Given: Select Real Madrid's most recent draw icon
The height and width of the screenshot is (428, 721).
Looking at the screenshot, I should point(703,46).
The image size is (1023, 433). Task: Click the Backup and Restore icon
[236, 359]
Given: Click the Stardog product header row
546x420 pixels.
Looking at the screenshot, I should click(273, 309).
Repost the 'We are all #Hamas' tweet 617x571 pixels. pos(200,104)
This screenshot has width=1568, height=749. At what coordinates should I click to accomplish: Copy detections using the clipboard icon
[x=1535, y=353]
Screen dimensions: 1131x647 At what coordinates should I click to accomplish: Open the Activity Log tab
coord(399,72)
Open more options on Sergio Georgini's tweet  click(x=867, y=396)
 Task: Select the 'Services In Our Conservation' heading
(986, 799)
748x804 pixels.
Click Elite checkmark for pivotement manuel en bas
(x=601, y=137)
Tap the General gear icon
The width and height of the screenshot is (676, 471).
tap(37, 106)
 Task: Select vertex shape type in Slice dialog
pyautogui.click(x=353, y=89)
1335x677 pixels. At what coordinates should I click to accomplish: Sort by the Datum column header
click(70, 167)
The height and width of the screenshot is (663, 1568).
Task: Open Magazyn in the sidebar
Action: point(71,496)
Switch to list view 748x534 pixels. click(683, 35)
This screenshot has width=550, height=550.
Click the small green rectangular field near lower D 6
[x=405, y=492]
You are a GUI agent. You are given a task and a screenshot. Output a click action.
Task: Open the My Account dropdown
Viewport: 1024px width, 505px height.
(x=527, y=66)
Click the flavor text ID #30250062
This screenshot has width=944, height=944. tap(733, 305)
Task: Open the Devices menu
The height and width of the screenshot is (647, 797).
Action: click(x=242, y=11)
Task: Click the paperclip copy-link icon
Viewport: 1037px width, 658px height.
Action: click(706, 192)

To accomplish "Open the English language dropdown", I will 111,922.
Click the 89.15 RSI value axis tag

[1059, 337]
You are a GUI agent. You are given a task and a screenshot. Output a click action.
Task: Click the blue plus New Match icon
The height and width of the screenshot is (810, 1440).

→ Task statement:
A verbatim transcription is needed of the lines above, starting at the line with "1335x677 pixels. At" and ending at the line with "Task: Open the Devices menu", both included, and of nothing else.

→ Response:
1335x677 pixels. At what coordinates should I click to accomplish: Sort by the Datum column header
click(70, 167)
The height and width of the screenshot is (663, 1568).
Task: Open Magazyn in the sidebar
Action: point(71,496)
Switch to list view 748x534 pixels. click(683, 35)
This screenshot has width=550, height=550.
Click the small green rectangular field near lower D 6
[x=405, y=492]
You are a GUI agent. You are given a task and a screenshot. Output a click action.
Task: Open the My Account dropdown
Viewport: 1024px width, 505px height.
(x=527, y=66)
Click the flavor text ID #30250062
This screenshot has width=944, height=944. tap(733, 305)
Task: Open the Devices menu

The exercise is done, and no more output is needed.